#### PROVIDED PASSAGE
# First YouTube video



## kolwdwrkr (Jul 27, 2008)

Here is my first attempt at a youtube video. It's not the best but its a start. I still can't edit the video because I can't open it but what can you do. I'll figure more out as I go. Here is the video:




I tried to change the music on it but don't think it worked. There's always tomorrow.


----------



## a1Jim (Aug 9, 2008)

Great video and remarkable cabinet and stand. very well done.


----------



## degoose (Mar 20, 2009)

If I am not the first to comment it is because I watched the video…
This is so dramatic… the music the way the video flows… the construction technique…everything is just right…
I love it…congratulations…
Edit .. as usual… A1Jim was there first.


----------



## TopamaxSurvivor (May 2, 2008)

That is one heck of a cabinet!!


----------



## twokidsnosleep (Apr 5, 2010)

Dude it is Coldplay, that is great music to accompany your video.
The cabinet is stunning with great form and shape. I like the inset detailing and the rose.
What will it be used for?? a letter desk maybe?


----------



## sbryan55 (Dec 8, 2007)

Keith, you produced a nice video and the cabinet is stunning. Great job on both of them.


----------



## alba (Jul 31, 2010)

That is soo nice.
Video is good to.
Jamie


----------



## LeeJ (Jul 4, 2007)

Keith;

GREAT job on both the video and cabinet!

Lee


----------



## Eric_S (Aug 26, 2009)

Beautiful cabinet Keith!


----------



## Maggiepic (Aug 26, 2010)

Wonderful craftsmenship. Well done on the video.


----------



## mafe (Dec 10, 2009)

What a beautiful cabinet.
Deeply impressed.
The video is fine. You can work on a better background, and a beautiful womans hand to open the drawers, and not one of our harry man arms sticking in… LOL.
Really cool, thank you for sharing this,
Mads


----------



## Bothus (Sep 14, 2009)

Great job on the video and excellent craftsmanship on the cabinet.

Jerry


----------



## CharlieM1958 (Nov 7, 2006)

The cabinet is fantastic, and the music is great too.

The only constructive criticism I have is that your panning needs to be a bit more fluid, and you need to get set up with some editing software so you can add some fades and crossfades. That is the only thing lacking to make this look totally professional.


----------



## wchips (Dec 11, 2009)

Buitiful cabinet.Great job. could not make a better vidio myself


----------



## boboswin (May 23, 2007)

Good job Keith , all the way around. I love to see talent like that applied to wood.


----------



## mtnwild (Sep 28, 2008)

WOW, love it all!

You are sooo good! That is some great design and craftsmanship. I'm impressed and pleased to see such work. Thanks for sharing, cool man…................


----------



## Benighted (Jul 26, 2010)

Nice video, and a beautiful cabinet. You really get a sense of the depth of the wood when showing it on a video. Thanks for the inspiration.


----------

#### LIST OF TASKS
1. Answer these questions about the forum thread on a first YouTube video:
(a) Why can't kolwdwrkr edit the video yet?
(b) Which band does twokidsnosleep name as the music in the video?
(c) According to CharlieM1958, how does the panning need to change?
2. Reproduce the portion of the forum thread on a first YouTube video between "You are sooo" and "for the inspiration.", inclusive.
The material after this point plays no part in this exercise.

#### SOURCE DATA
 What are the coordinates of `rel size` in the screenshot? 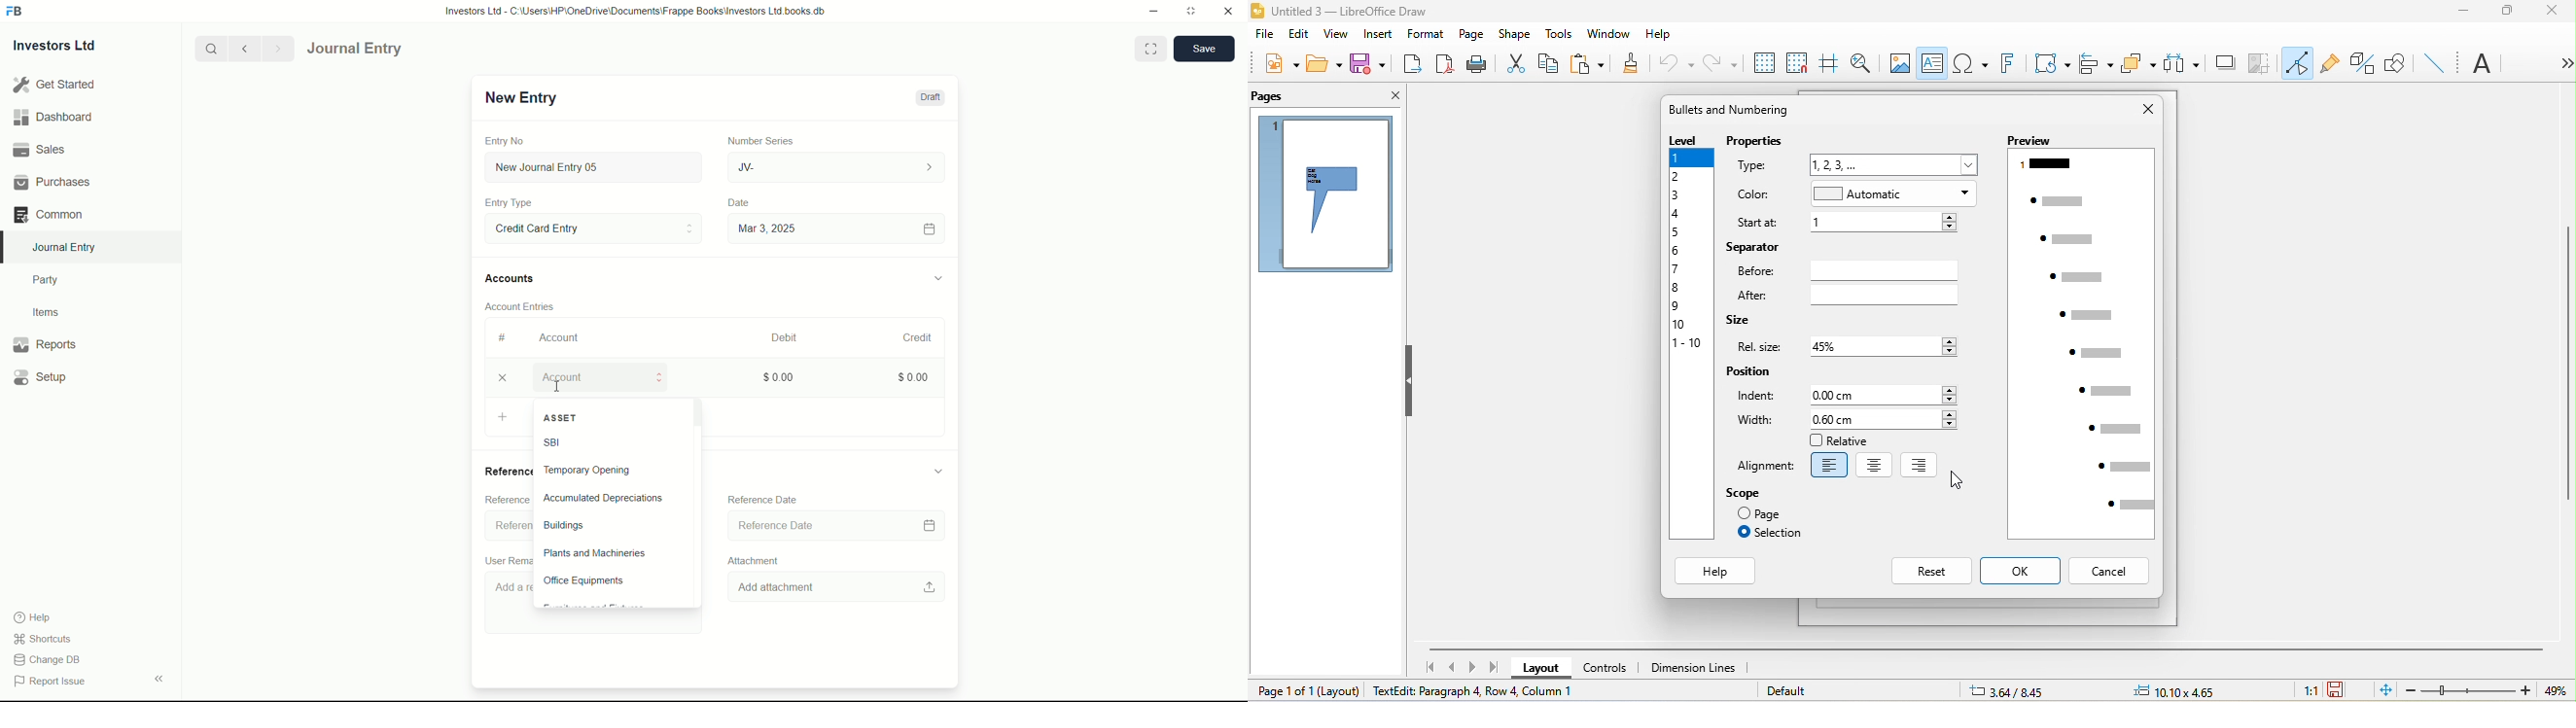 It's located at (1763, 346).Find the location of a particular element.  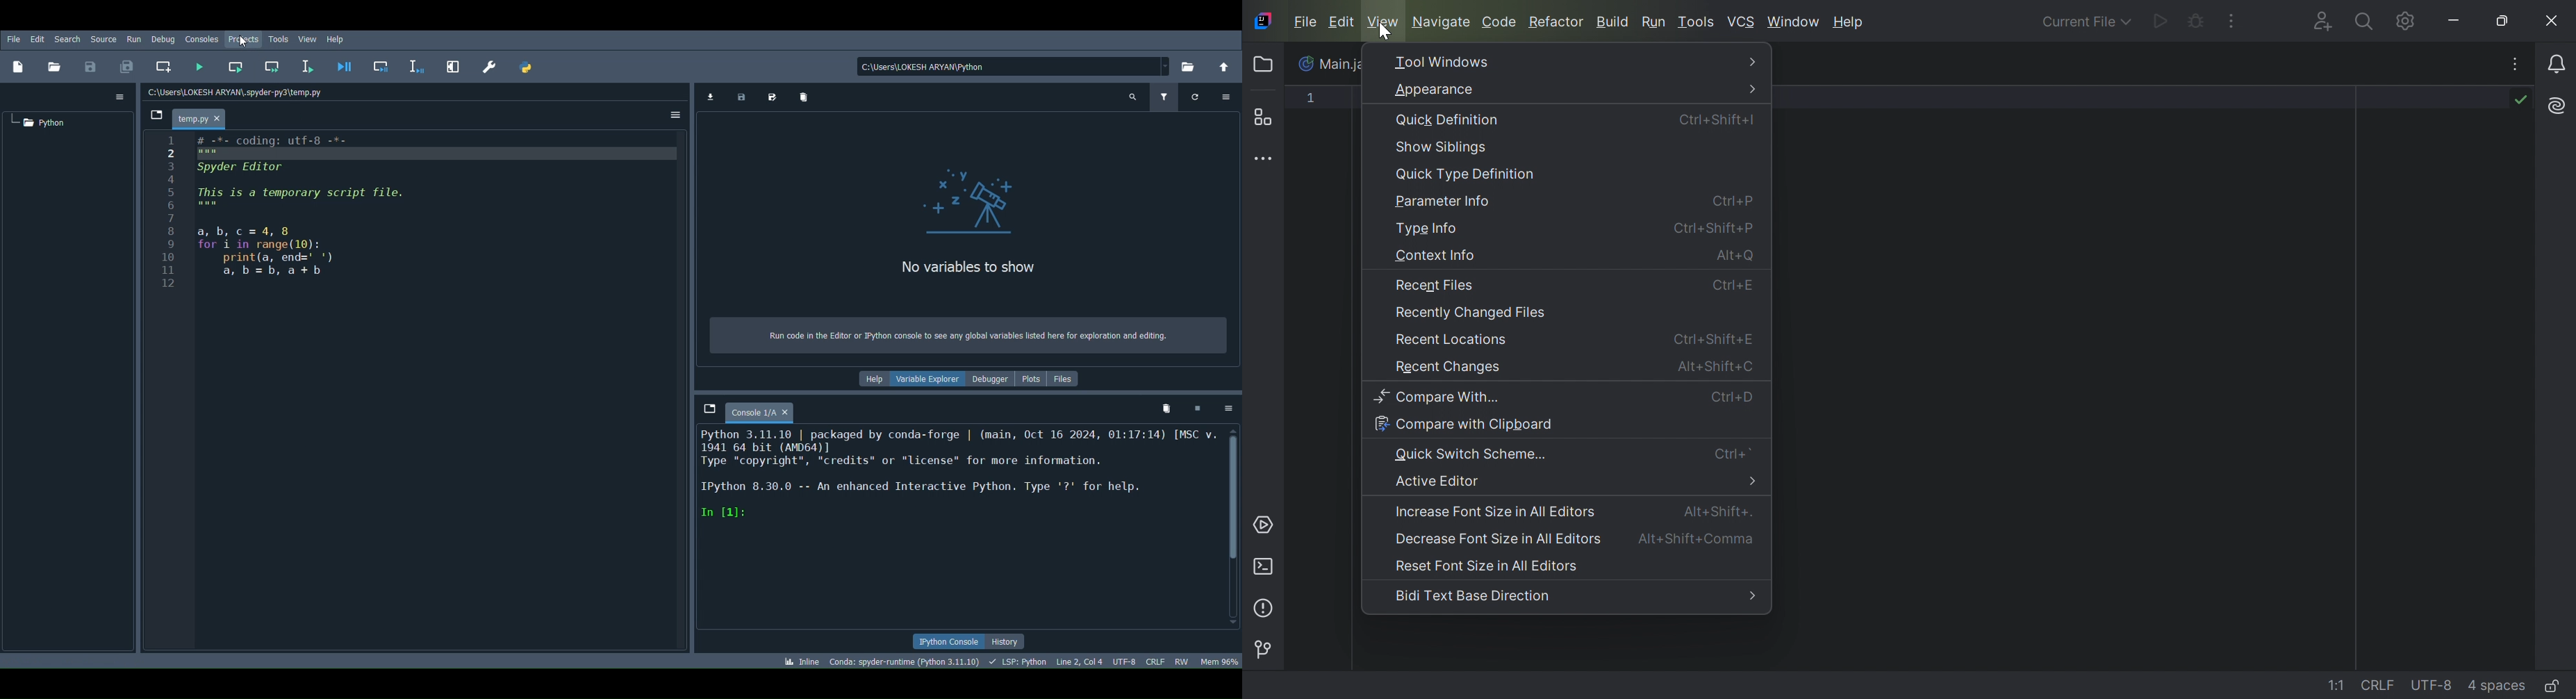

#### RESPONSES BY TASK
1.
(a) kolwdwrkr can't open the video.
(b) Coldplay.
(c) It needs to be a bit more fluid.

2.
You are sooo good! That is some great design and craftsmanship. I'm impressed and pleased to see such work. Thanks for sharing, cool man…................


----------



## Benighted (Jul 26, 2010)

Nice video, and a beautiful cabinet. You really get a sense of the depth of the wood when showing it on a video. Thanks for the inspiration.